In these two attempts I noticed that the clone was much smaller (200-700MB) than the original git repository (30GB). In the second try I was expecting a repository of the same size of the original.

So I realised that git is cloning only the checked out branches, not the remote ones (remotes/svn/*). Why, since the git svn repo is a full copy of the svn repo? Why is it not cloning all the branches? They are there (otherwise the git svn repo wouldn't be so big), they just aren't checked out. And... How we can talk of "remote" branches? Aren't they part of the git svn repo, and should be considered local?

So how could I tell git to consider all those branches when cloning the git svn repo? I wouldn't like to to a massive checkout of all the branches in the git svn repo, it sounds to me like a clumsy and messy solution.

Update

Thanks for your reply. I'm sorry for not replying you sooner, but you left me quite a lot of documentation to read, plus I had to do some other research on my own!

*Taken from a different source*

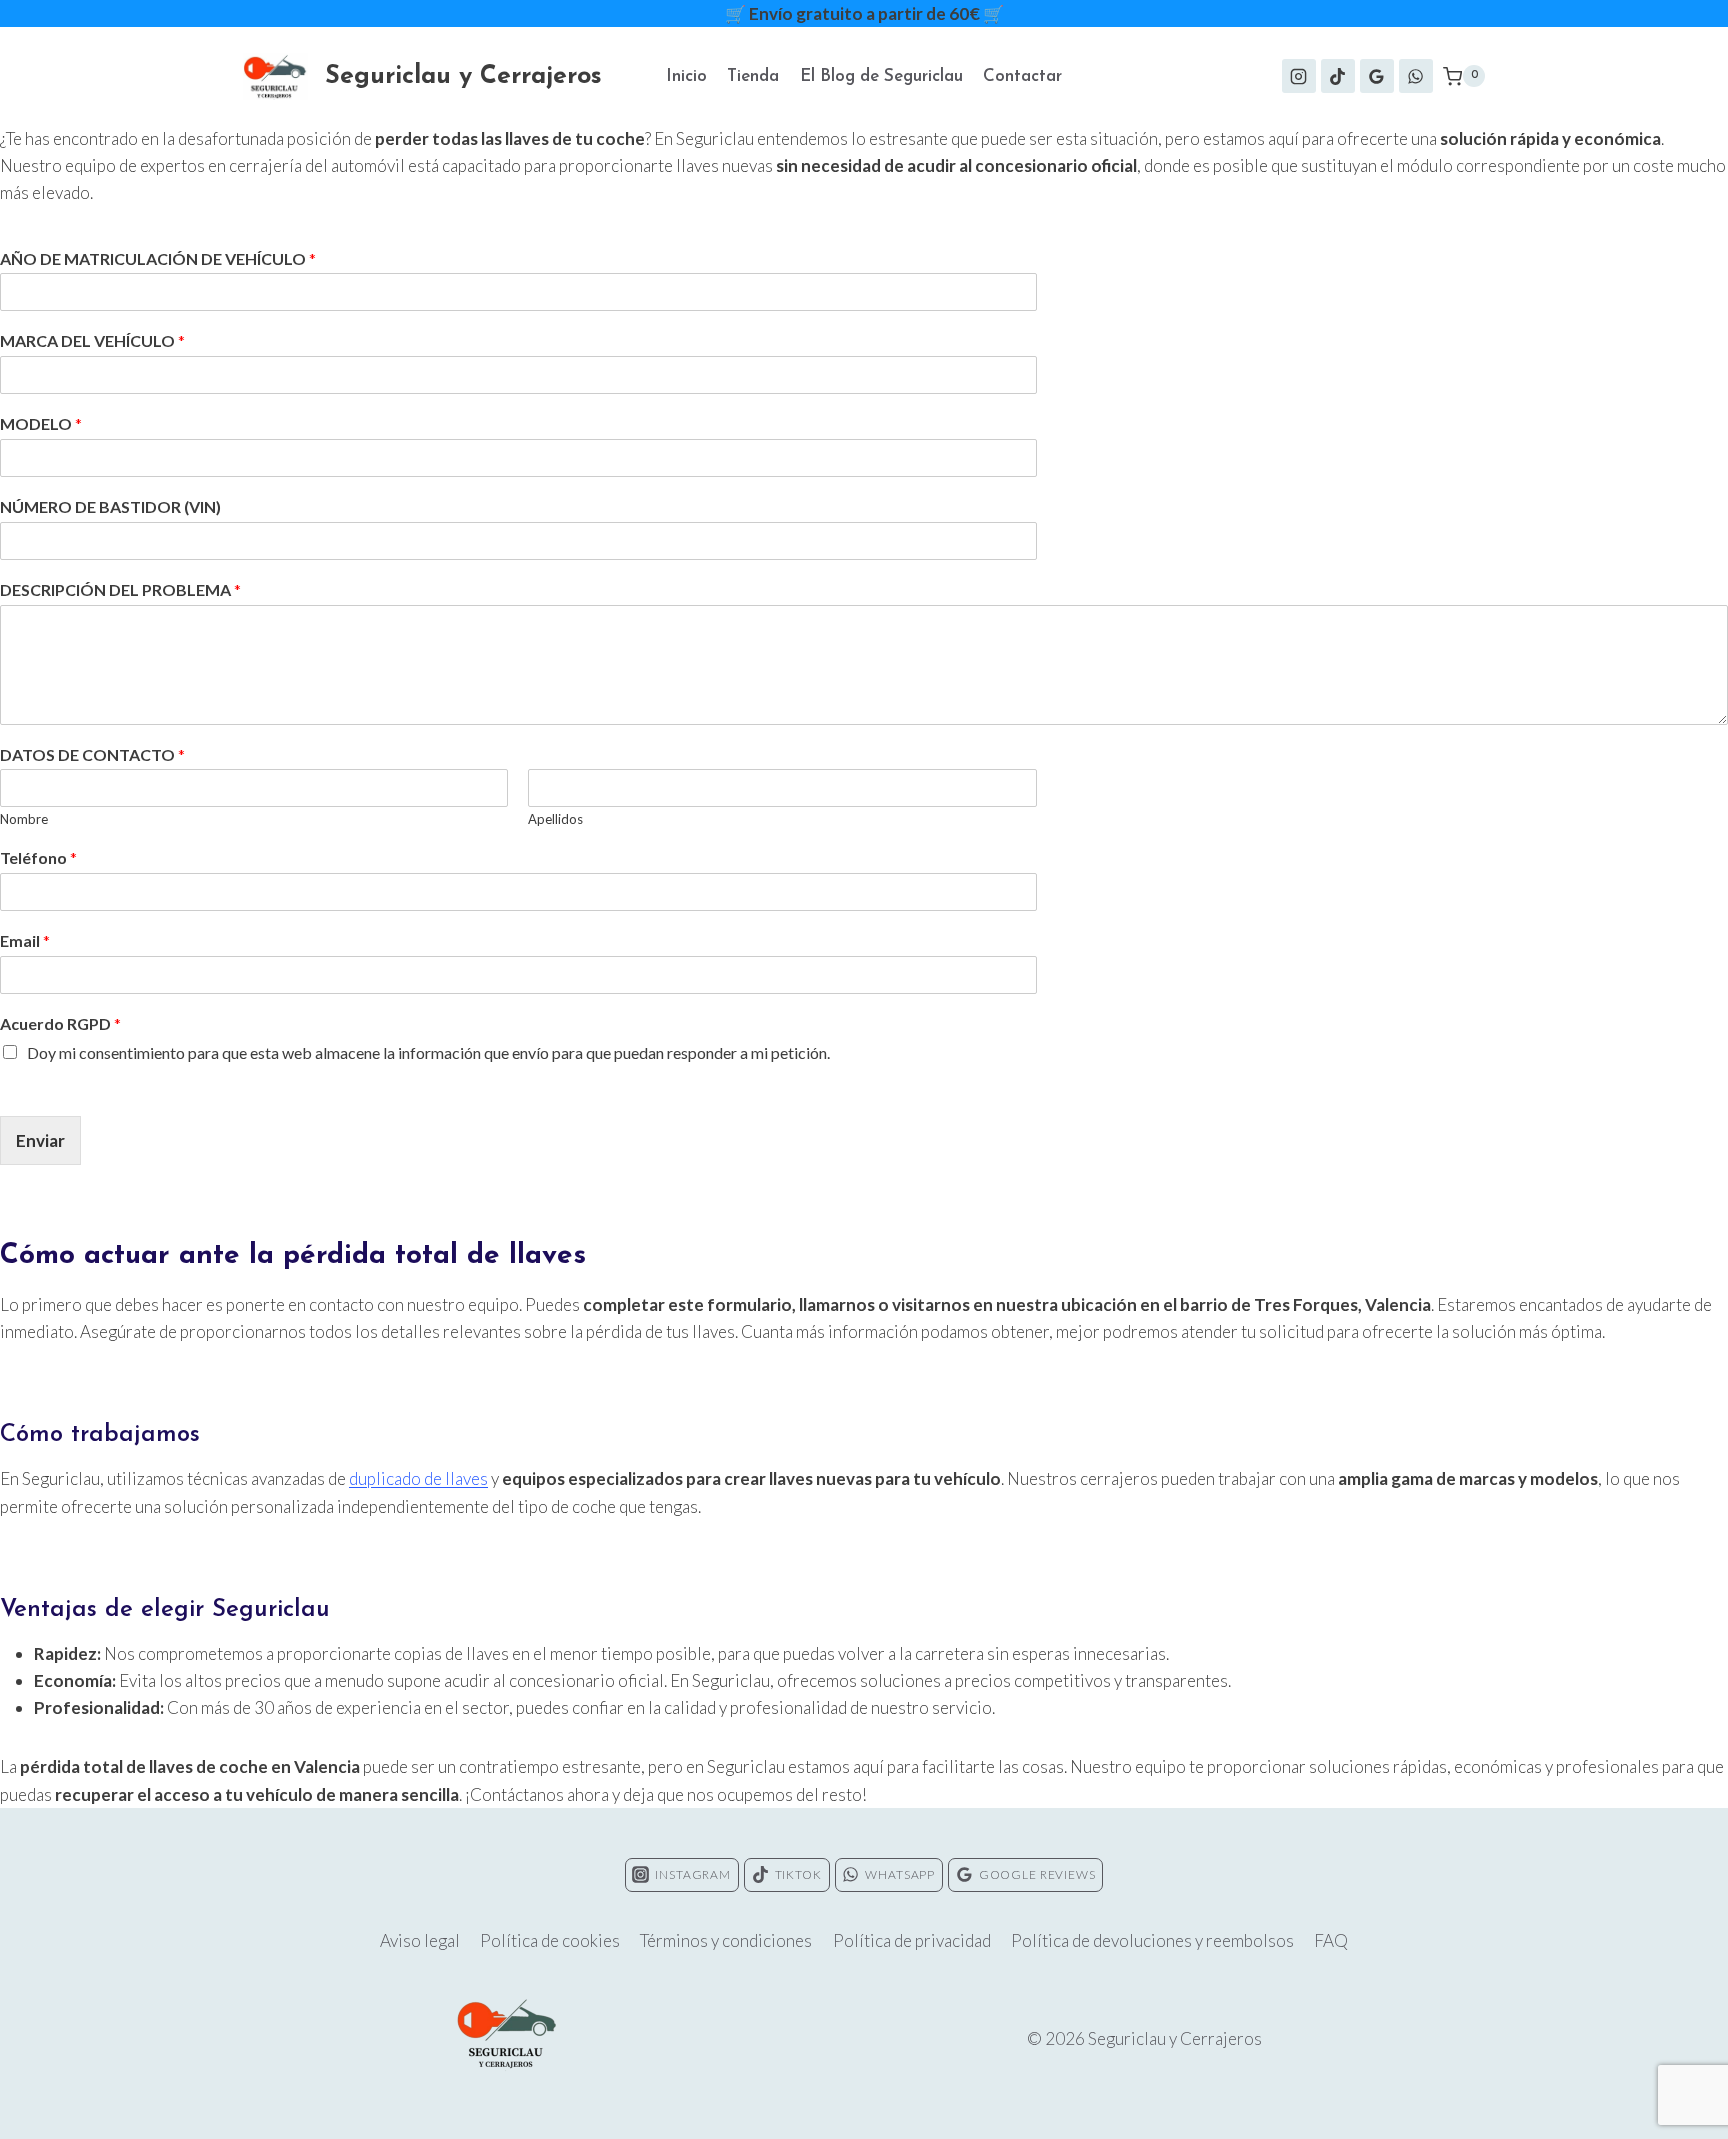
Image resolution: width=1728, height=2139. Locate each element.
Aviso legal (420, 1940)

So, if my understanding is correct, my git-svn repository contains all the commits of the original svn repository and it's aware that the svn repository contains branches and tags, but locally it doesn't have the association between the commit's SHA1 and the label which is the branch name, and I have to add those associations manually.

Your snippet is a very useful starting point, thanks!

I also discovered the magic argument --mirror for the clone command, which imported also the remotes, so I didn't have to touch the git-svn repo, but I later created the branches directly on the cloned git repo.

回答1:

TL;DR: you'll need to create actual branch names for each branch you want to have as a branch. Remote-tracking names just don't count when cloning (well, usually). This can be very cheap! Read on for the long explanation.

Here's a cheap way to create local branches from each refs/remotes/svn/* name:

git for-each-ref --format='%(refname)' refs/remotes/svn |
    while read name; do
        local=${name#refs/remotes/svn/}  # remove the icky part from the name
        [ "$local" == HEAD ] && continue
        git branch $local $name
    done

This (note: untested, might have some minor bugs) will print an error message for those names that have corresponding local branch names; presumably you can ignore that.

... So I realised that git is cloning only the checked out branches, not the remote ones ...

There isn't really any such thing as a "remote branch". Well, unless you define "remote branch" in such a way that there is. Which ultimately leaves us with the problem of defining "branch" in the first place: see What exactly do we mean by "branch"? When being careful about this—as opposed to everyday conversation—I like to be sure to use the two-word phrase branch name to refer to names like master, which are actually already shortened: see below.

What Git deals with are commits, as found by names, and by other commits. See Think Like (a) Git for a proper definition of reachability and a lot of the associated stuff,¹ but the general idea is that names—full names like refs/heads/master or refs/remotes/svn/foo—each hold the hash ID of one commit. That one commit remembers which commit(s) come right before it. Those commits—the parent commits—remember their predecessor commits, the grandparents remember their predecessors, and so on.

What git clone does is:

create a new empty directory (or use one you tell it to use);
create a new empty repository in that directory, with git init;
add a remote, which consists of a simple name like origin and a URL (and some configuration—this can be slipped to step 4, or considered part of step 3);
do any additional necessary configuration;
run git fetch; and last
run a git checkout on a name that either you supply, or the other Git supplies, or—worst fallback case—try to git checkout master.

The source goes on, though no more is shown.